### EXERCISE
The line with "Where should I" and each line following it, up to the final line of the data, should be set down exactly; pictures stay out.

### EXTRACTED INFORMATION
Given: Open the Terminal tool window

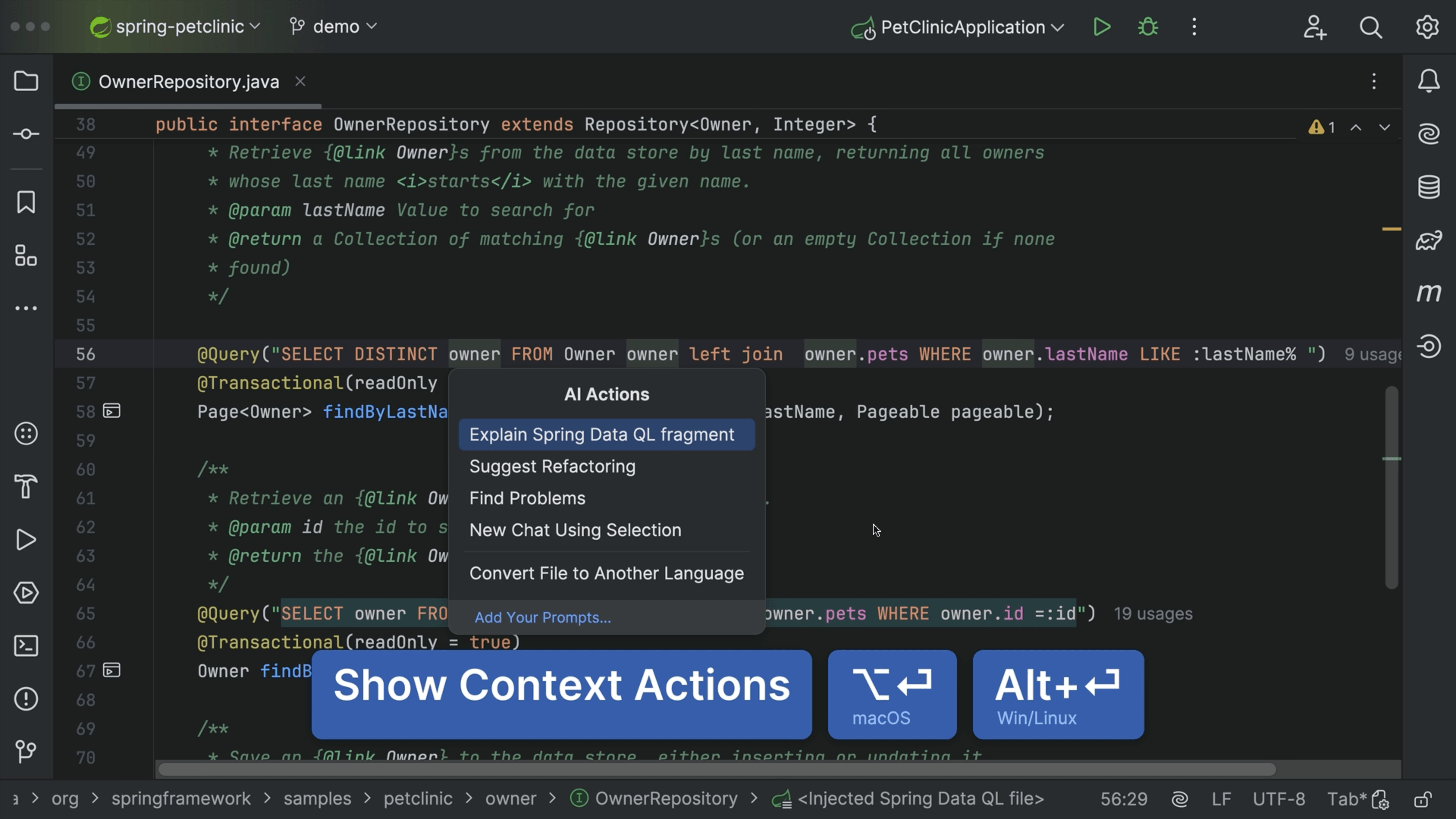Looking at the screenshot, I should click(x=26, y=645).
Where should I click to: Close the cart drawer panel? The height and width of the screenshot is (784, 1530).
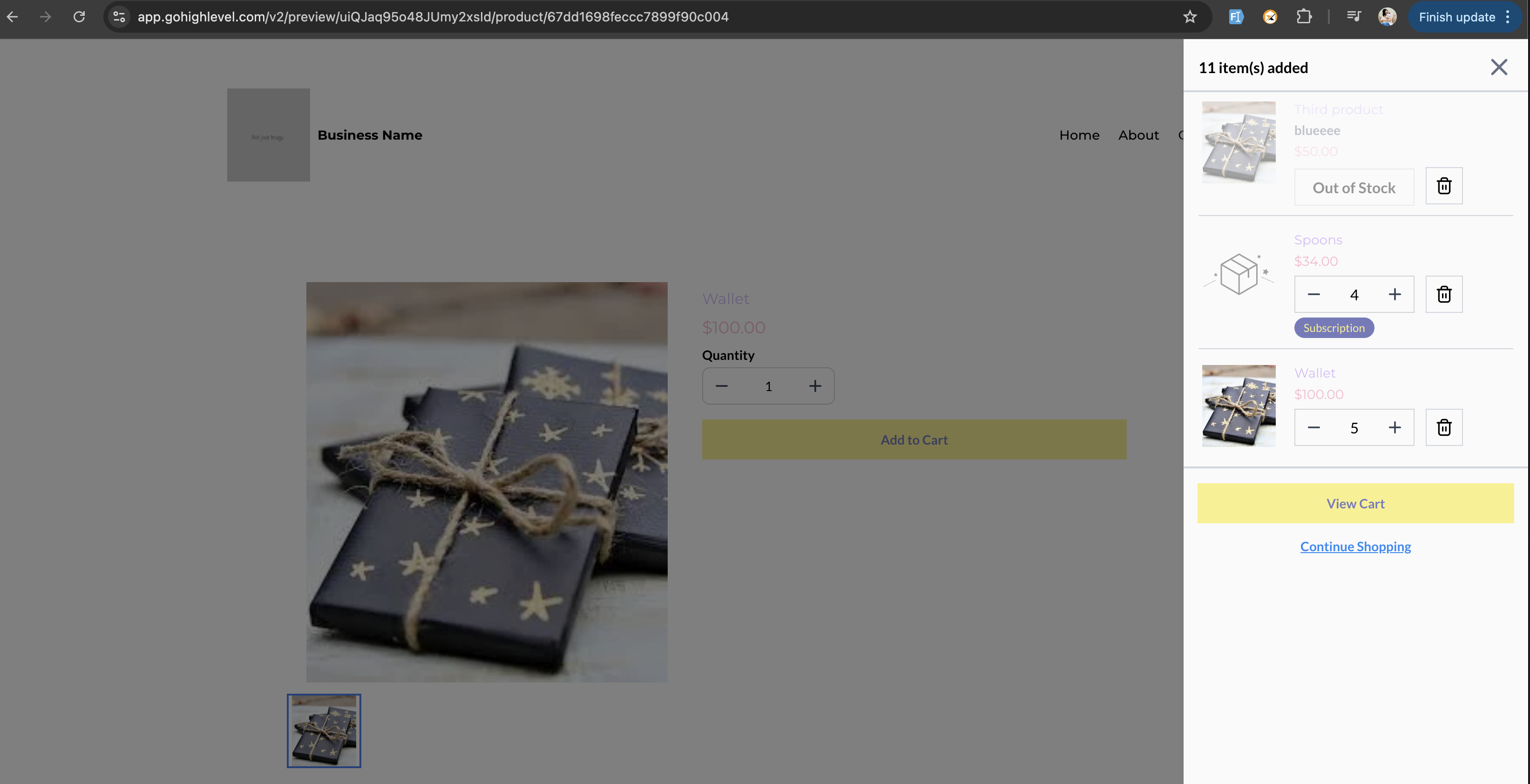(1498, 67)
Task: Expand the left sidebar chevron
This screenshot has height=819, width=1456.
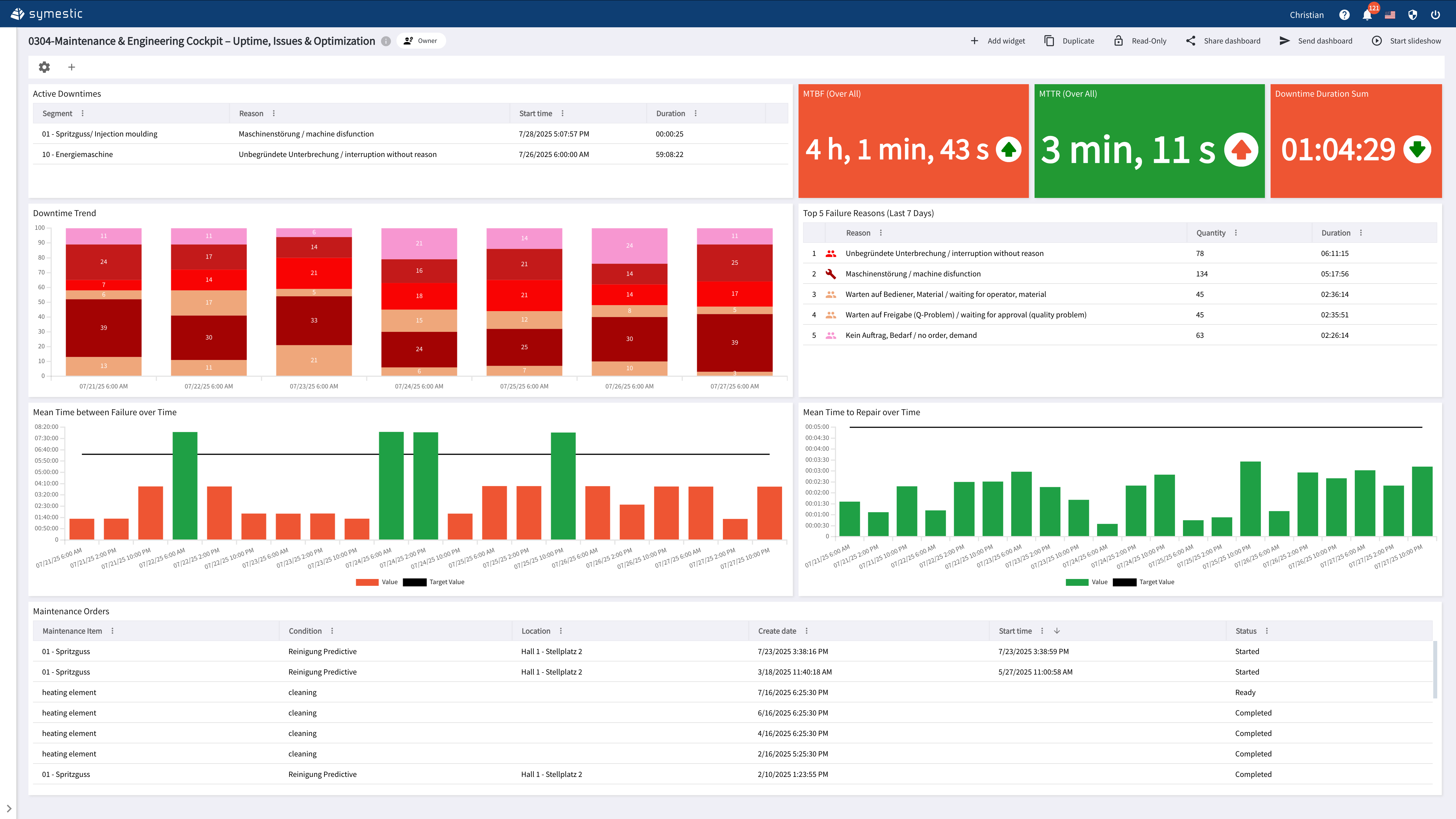Action: 9,809
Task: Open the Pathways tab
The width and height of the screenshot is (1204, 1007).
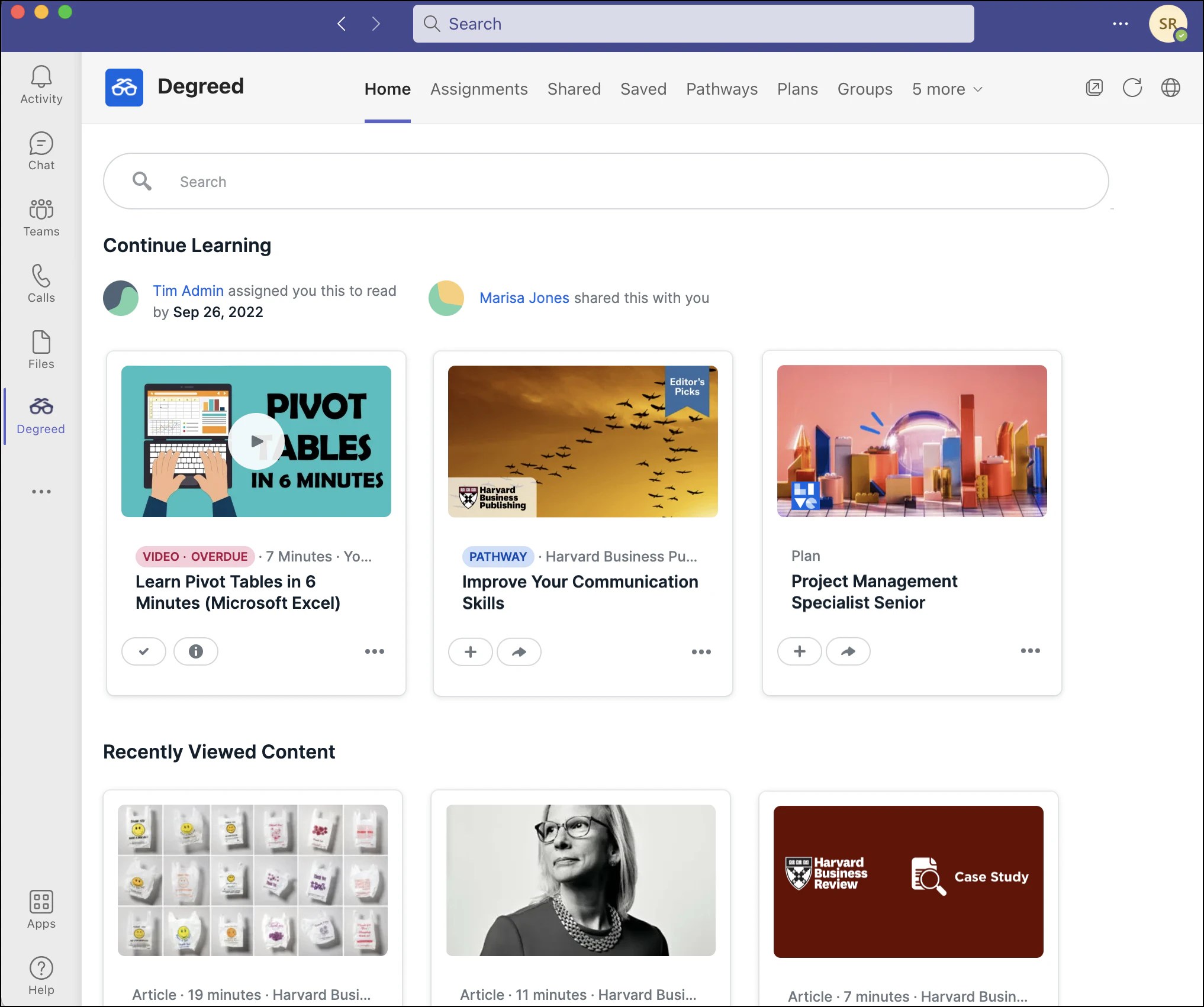Action: [x=722, y=89]
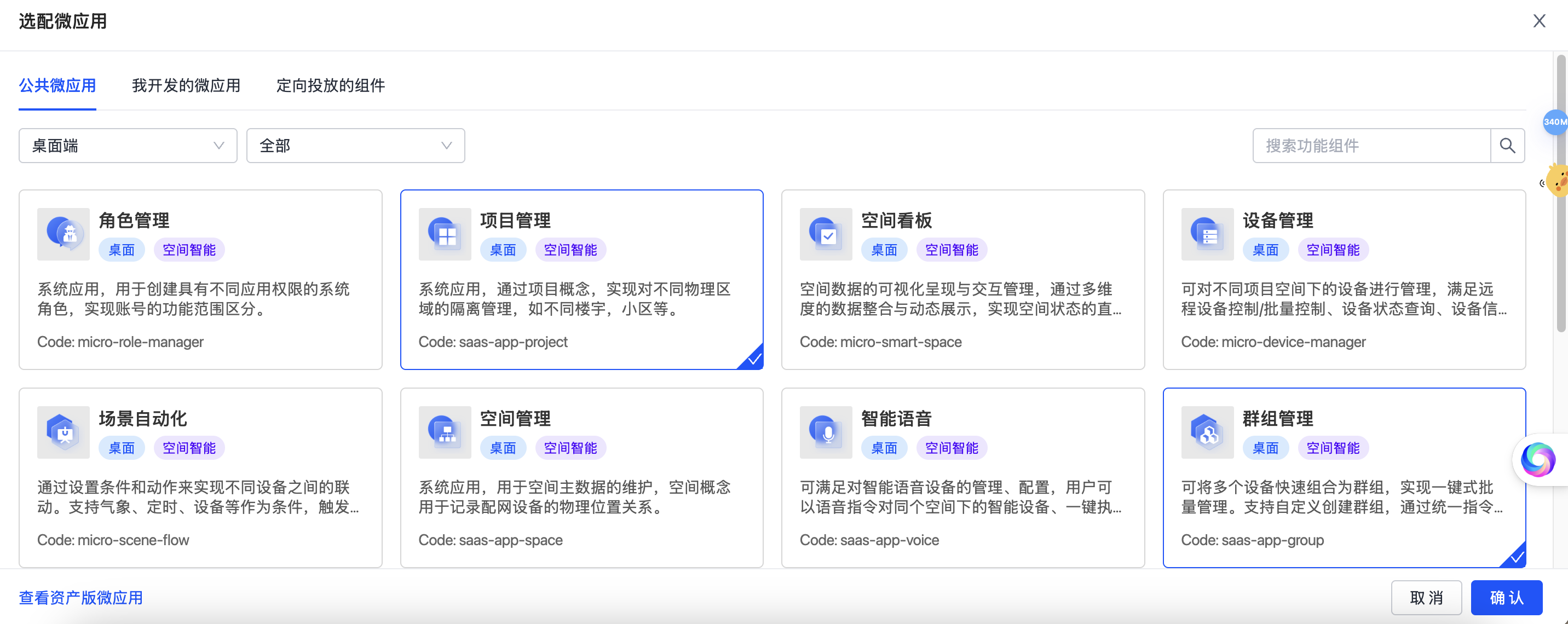Focus the 搜索功能组件 search field

pos(1371,146)
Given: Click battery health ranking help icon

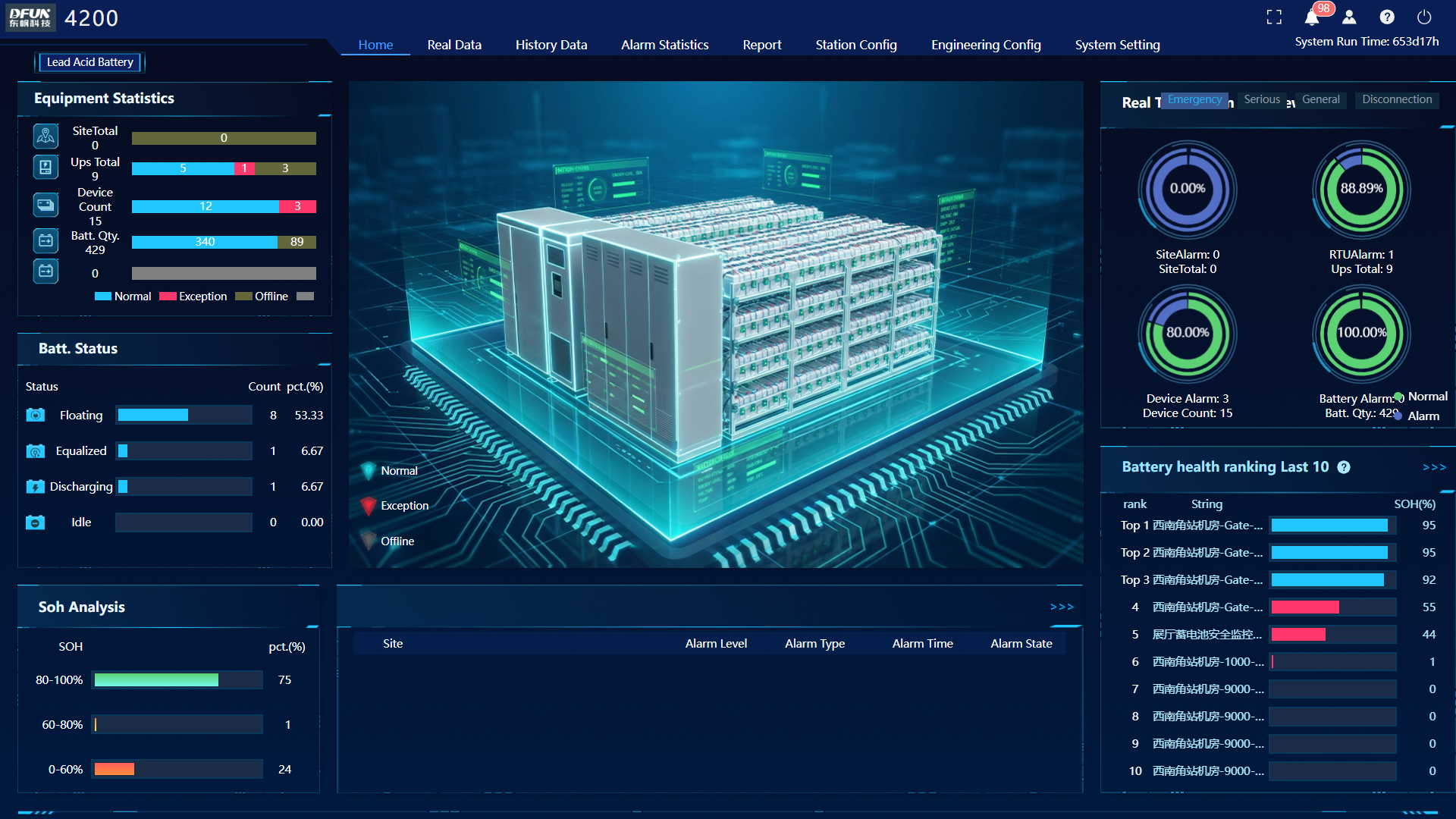Looking at the screenshot, I should pos(1344,467).
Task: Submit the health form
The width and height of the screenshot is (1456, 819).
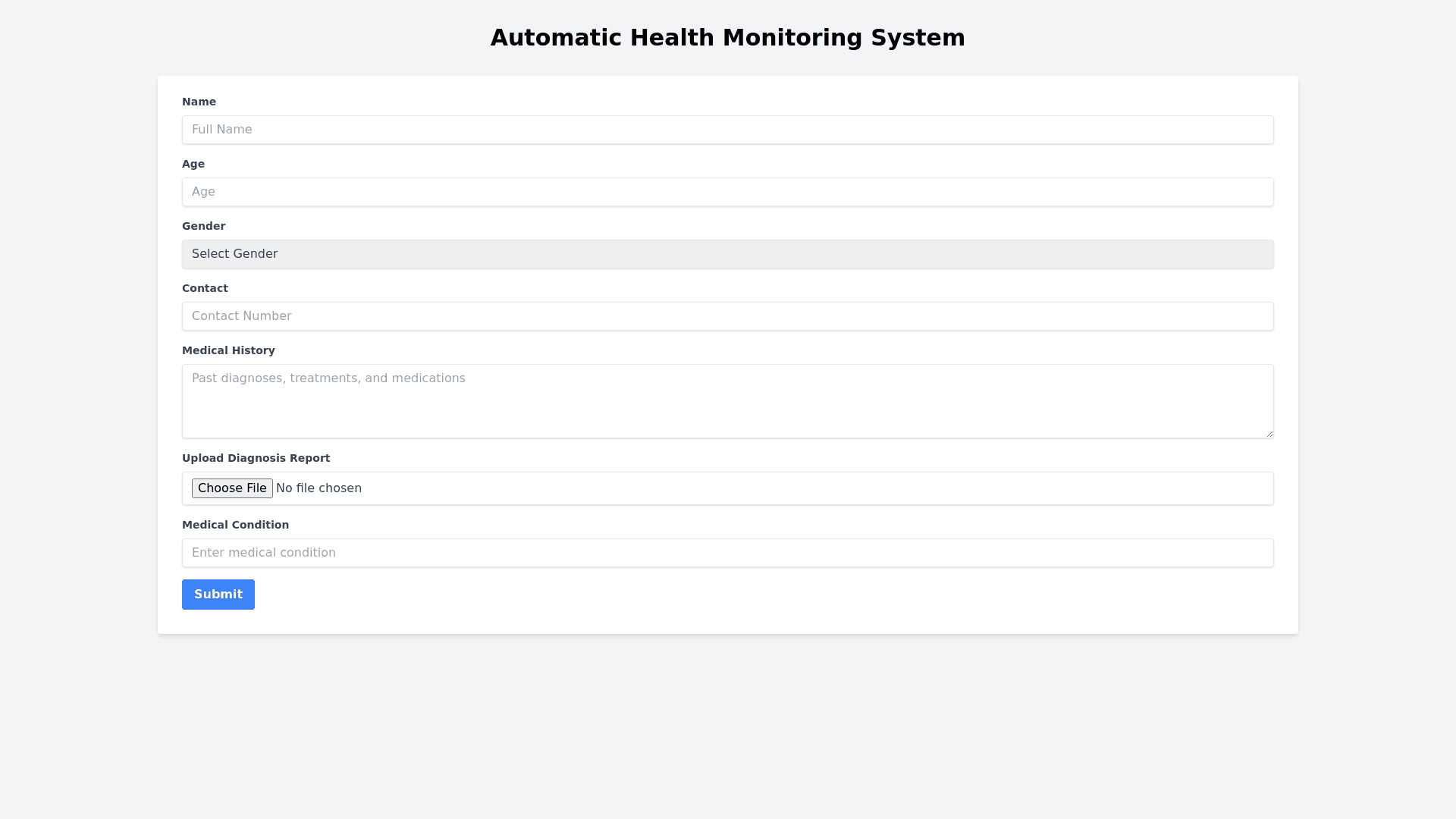Action: coord(218,595)
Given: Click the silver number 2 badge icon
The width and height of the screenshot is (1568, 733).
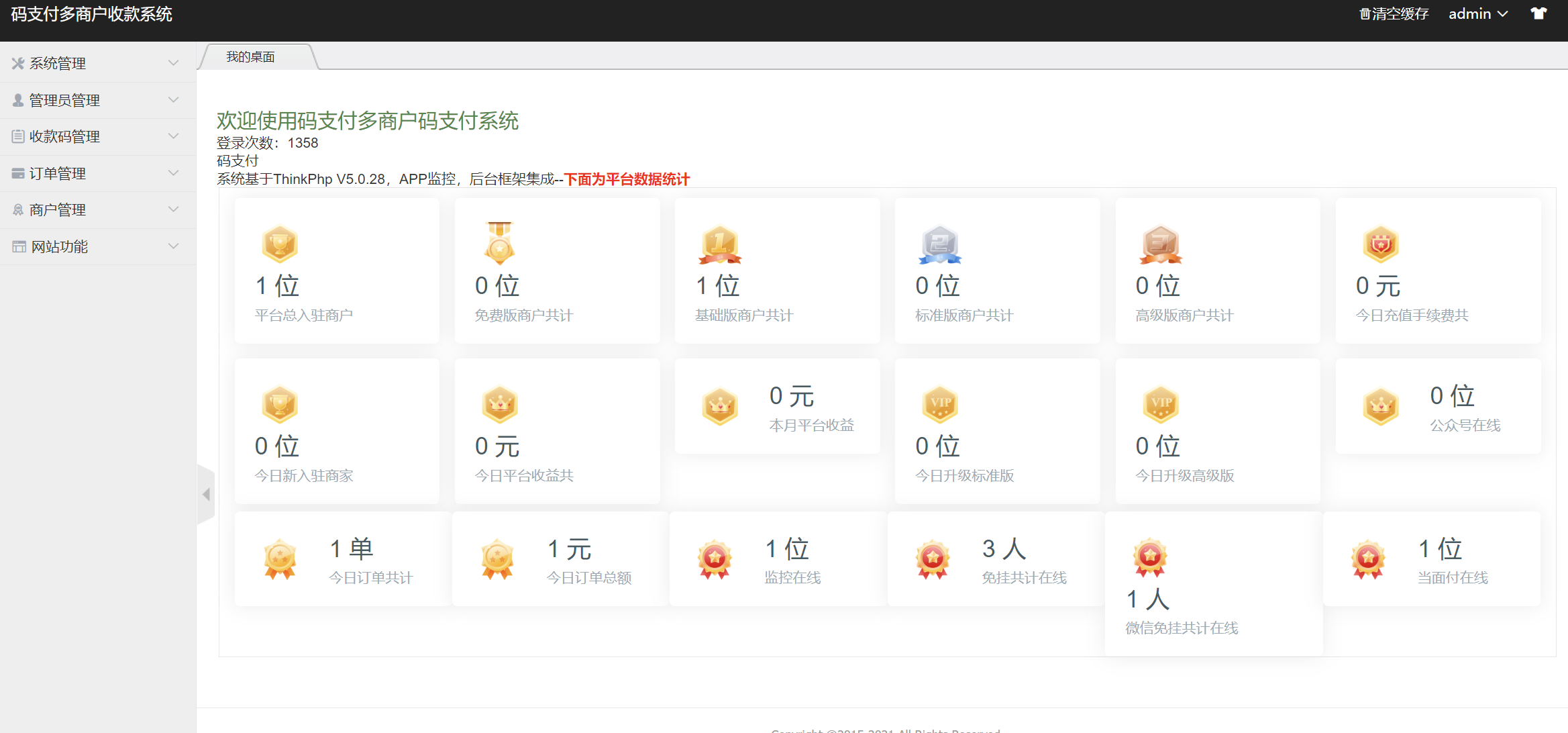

### RESPONSE BOX
Where should I click to: Close the cart drawer panel? The height and width of the screenshot is (784, 1530).
(1498, 67)
Task: Expand the left sidebar chevron
This screenshot has height=819, width=1456.
Action: 9,809
Task: Open the Pathways tab
The width and height of the screenshot is (1204, 1007).
Action: [x=722, y=89]
Focus the 搜索功能组件 search field

pos(1371,146)
Given: Click battery health ranking help icon

Looking at the screenshot, I should pos(1344,467).
Task: Submit the health form
The width and height of the screenshot is (1456, 819).
Action: coord(218,595)
Given: Click the silver number 2 badge icon
The width and height of the screenshot is (1568, 733).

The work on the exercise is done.